Tennyson Obih was jailed for life last March after he was found guilty of murdering Pc Jon Henry in Luton in June 2007.
The policeman was stabbed twice as he tried to arrest Obih in George Street, Luton, on June 11, after he stabbed window cleaner Stephen Chamberlain.
The paranoid schizophrenia was under the care of the former Bedfordshire and Luton Mental Health and Social Care Partnership NHS Trust (BLPT), but he had stopped taking his medication and was often not at home when community nurses were called.
Today an independent report from Verita, commissioned by NHS East of England, said the starting point for the tragic case was a decision to close an early intervention service that Obih had previously used to save money.
Report author Lucy Scott-Moncrieff said they found a series of "management and clinical failings" starting from that decision.
She said: "The cumulative effect of these failings was that at the time of the incident Mr Obih's illness was untreated and his well-being was effectively unmonitored.
"We find therefore that the incident might not have occurred if he had been suitably treated and might therefore have been prevented."
She said they found no evidence that Obih's violence could have been predicted.
"The starting point of this tragic case was the decision to close an important service to balance the trust's budget in line with its reduced allocation from the PCT," she said.
"In the current economic climate, it is likely that other trusts may find themselves in a similar position.
"If community teams are to be re-configured, managers and clinicians need to work together to ensure that this is done safely."
Ms Scott-Moncrieff said Obih, who was diagnosed with schizophrenia in June 2004, had no history of violence. He was under the care of BLPT.

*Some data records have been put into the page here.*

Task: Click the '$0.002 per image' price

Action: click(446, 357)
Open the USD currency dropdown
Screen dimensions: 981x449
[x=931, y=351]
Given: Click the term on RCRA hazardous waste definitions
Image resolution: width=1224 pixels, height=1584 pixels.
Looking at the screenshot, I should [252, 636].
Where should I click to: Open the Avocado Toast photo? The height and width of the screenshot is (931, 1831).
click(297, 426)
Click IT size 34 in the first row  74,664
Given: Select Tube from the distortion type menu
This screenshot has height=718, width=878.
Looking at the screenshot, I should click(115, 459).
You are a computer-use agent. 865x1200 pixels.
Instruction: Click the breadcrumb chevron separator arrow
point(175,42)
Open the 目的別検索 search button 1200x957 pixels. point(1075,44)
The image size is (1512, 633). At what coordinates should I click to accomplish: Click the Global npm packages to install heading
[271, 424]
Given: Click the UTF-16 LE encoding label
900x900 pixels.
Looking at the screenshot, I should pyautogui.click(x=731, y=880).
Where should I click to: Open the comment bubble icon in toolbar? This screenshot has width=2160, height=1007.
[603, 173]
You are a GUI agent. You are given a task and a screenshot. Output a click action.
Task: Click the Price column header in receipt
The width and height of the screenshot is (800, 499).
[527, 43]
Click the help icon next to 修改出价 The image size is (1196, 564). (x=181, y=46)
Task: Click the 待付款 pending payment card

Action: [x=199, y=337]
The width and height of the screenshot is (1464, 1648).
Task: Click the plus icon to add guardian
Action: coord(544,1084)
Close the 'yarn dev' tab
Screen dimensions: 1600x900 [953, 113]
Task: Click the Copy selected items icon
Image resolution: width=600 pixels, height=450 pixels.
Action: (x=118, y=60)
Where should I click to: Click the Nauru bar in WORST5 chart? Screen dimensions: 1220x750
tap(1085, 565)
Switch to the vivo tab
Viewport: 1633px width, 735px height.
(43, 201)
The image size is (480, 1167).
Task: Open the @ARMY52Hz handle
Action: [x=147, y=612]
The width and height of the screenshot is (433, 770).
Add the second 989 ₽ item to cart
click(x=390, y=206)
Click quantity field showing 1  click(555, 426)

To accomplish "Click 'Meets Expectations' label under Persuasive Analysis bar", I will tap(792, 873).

Between February and July 2006 he was an in-patient at a recovery unit in Luton, then moved into his own accommodation under the care of the Luton Early Intervention Team.
But in September 2006, as part of a programme of cost savings required by Luton Teaching Primary Care Trust, the early intervention service was closed, she said they found.
She said the service provided a greater level of care and supervision than could be expected of a community mental health team - which typically carried double the case load.
Obih was then transferred to Luton South East Community Mental Health Team - he was assessed twice for transfer to an "assertive outreach team" for more intensive support but was not thought to need it.
Obih received "considerably less" support from the mental health team care coordinator and was seen 16 times in four months, compared to 36 times in two months with the early intervention team, the report found.
After this, he stopped attending a day care service, and in December 2006 it was found he had stopped taking his oral antiphsychotic medication.
In January 2007 he also refused to acept a fortnightly injection.
"Between January and June 2007 he took no medication for his mental illness, and met his care co-ordinator only four times," Ms Scott-Moncrieff said.
"The care co-ordinator told his community mental health team colleagues that Mr Obih was not taking his medication, but a professionals meeting or case review was not held to assess what impact this was having on his mental state.
"At his trial the judge accepted that Mr Obih's behaviour on June 11, 2007 was affected by his untreated mental illness to some extent.
"We identified a series of management and clinical failings starting from the decision to close the early intervention service."
She said they made a number of findings: they found the decision to close the early intervention service was wrong and senior trust managers failed to ensure the agreed transfer process between that and other services was followed.
The community mental health team could not offer Obih the level of care he was receiving previously and "could and should have done more for him", she said.
"The inadequacies in care planning and risk assessment and management were not simply technical beaches of detailed trust policy, but evidence of individual and team poor practice within Luton South East Community Mental Health Team."